◆ Work instruction:
Leaving nothing out, set down all the data exactly.
━━━━
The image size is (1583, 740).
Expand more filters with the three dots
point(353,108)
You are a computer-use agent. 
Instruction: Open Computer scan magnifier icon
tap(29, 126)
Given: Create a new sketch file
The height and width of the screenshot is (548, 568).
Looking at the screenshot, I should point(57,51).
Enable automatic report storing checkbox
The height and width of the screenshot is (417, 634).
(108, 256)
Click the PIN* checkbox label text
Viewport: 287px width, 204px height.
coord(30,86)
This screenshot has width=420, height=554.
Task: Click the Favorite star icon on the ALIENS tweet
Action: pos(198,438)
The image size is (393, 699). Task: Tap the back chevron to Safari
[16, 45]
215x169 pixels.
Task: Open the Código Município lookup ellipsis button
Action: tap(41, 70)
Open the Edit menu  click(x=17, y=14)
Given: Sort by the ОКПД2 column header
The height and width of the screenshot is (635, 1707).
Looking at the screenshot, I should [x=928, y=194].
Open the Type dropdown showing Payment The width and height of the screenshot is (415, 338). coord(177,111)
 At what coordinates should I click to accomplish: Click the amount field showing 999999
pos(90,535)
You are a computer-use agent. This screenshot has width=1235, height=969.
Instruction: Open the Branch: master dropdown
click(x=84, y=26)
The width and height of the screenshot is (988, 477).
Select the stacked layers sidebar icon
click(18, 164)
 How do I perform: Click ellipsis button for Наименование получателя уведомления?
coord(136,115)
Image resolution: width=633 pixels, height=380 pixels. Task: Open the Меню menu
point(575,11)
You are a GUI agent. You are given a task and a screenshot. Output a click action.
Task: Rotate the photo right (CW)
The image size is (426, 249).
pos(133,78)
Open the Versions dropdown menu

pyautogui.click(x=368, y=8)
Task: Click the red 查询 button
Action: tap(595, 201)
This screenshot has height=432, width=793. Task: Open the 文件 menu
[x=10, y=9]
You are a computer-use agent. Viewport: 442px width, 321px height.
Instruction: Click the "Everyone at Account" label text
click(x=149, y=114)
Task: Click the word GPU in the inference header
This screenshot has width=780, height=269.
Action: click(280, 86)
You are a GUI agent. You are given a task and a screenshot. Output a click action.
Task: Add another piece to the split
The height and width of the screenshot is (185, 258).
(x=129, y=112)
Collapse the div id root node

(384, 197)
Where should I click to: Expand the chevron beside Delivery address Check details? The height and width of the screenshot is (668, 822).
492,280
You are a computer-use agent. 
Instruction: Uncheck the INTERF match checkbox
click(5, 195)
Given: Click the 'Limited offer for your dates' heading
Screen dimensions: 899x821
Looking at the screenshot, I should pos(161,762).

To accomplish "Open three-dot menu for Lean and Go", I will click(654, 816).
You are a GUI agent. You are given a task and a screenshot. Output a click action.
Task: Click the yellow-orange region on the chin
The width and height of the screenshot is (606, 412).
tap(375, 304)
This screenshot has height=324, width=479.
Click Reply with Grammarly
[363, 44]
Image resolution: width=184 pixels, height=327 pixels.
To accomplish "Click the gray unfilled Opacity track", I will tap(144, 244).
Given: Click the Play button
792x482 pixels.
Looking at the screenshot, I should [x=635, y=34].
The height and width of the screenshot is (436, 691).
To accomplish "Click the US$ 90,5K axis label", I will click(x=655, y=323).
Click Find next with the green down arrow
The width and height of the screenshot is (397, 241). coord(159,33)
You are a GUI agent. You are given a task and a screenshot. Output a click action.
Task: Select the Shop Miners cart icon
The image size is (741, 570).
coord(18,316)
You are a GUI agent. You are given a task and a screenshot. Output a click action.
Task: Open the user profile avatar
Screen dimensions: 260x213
━━━━
◆ Output:
The image size is (1583, 740).
Expand more filters with the three dots
point(353,108)
You are a computer-use agent. 
Instruction: Open Computer scan magnifier icon
tap(29, 126)
Given: Create a new sketch file
The height and width of the screenshot is (548, 568).
Looking at the screenshot, I should point(57,51).
Enable automatic report storing checkbox
The height and width of the screenshot is (417, 634).
(108, 256)
Click the PIN* checkbox label text
Viewport: 287px width, 204px height.
coord(30,86)
This screenshot has width=420, height=554.
Task: Click the Favorite star icon on the ALIENS tweet
Action: pos(198,438)
The image size is (393, 699). Task: Tap the back chevron to Safari
[16, 45]
215x169 pixels.
Task: Open the Código Município lookup ellipsis button
Action: tap(41, 70)
Open the Edit menu  click(x=17, y=14)
Given: Sort by the ОКПД2 column header
The height and width of the screenshot is (635, 1707).
Looking at the screenshot, I should [x=928, y=194].
Open the Type dropdown showing Payment The width and height of the screenshot is (415, 338). coord(177,111)
 At what coordinates should I click to accomplish: Click the amount field showing 999999
pos(90,535)
You are a computer-use agent. This screenshot has width=1235, height=969.
Instruction: Open the Branch: master dropdown
click(x=84, y=26)
The width and height of the screenshot is (988, 477).
Select the stacked layers sidebar icon
click(18, 164)
 How do I perform: Click ellipsis button for Наименование получателя уведомления?
coord(136,115)
Image resolution: width=633 pixels, height=380 pixels. Task: Open the Меню menu
point(575,11)
You are a GUI agent. You are given a task and a screenshot. Output a click action.
Task: Rotate the photo right (CW)
The image size is (426, 249).
pos(133,78)
Open the Versions dropdown menu

pyautogui.click(x=368, y=8)
Task: Click the red 查询 button
Action: tap(595, 201)
This screenshot has height=432, width=793. Task: Open the 文件 menu
[x=10, y=9]
You are a computer-use agent. Viewport: 442px width, 321px height.
Instruction: Click the "Everyone at Account" label text
click(x=149, y=114)
Task: Click the word GPU in the inference header
This screenshot has width=780, height=269.
Action: click(280, 86)
You are a GUI agent. You are given a task and a screenshot. Output a click action.
Task: Add another piece to the split
The height and width of the screenshot is (185, 258).
(x=129, y=112)
Collapse the div id root node

(384, 197)
Where should I click to: Expand the chevron beside Delivery address Check details? The height and width of the screenshot is (668, 822).
492,280
You are a computer-use agent. 
Instruction: Uncheck the INTERF match checkbox
click(5, 195)
Given: Click the 'Limited offer for your dates' heading
Screen dimensions: 899x821
Looking at the screenshot, I should pos(161,762).

To accomplish "Open three-dot menu for Lean and Go", I will click(654, 816).
You are a GUI agent. You are given a task and a screenshot. Output a click action.
Task: Click the yellow-orange region on the chin
The width and height of the screenshot is (606, 412).
tap(375, 304)
This screenshot has height=324, width=479.
Click Reply with Grammarly
[363, 44]
Image resolution: width=184 pixels, height=327 pixels.
To accomplish "Click the gray unfilled Opacity track", I will tap(144, 244).
Given: Click the Play button
792x482 pixels.
Looking at the screenshot, I should [x=635, y=34].
The height and width of the screenshot is (436, 691).
To accomplish "Click the US$ 90,5K axis label", I will click(x=655, y=323).
Click Find next with the green down arrow
The width and height of the screenshot is (397, 241). coord(159,33)
You are a GUI agent. You are given a task and a screenshot. Output a click action.
Task: Select the Shop Miners cart icon
The image size is (741, 570).
coord(18,316)
You are a GUI agent. You are given a task and a screenshot. Output a click action.
Task: Open the user profile avatar
Screen dimensions: 260x213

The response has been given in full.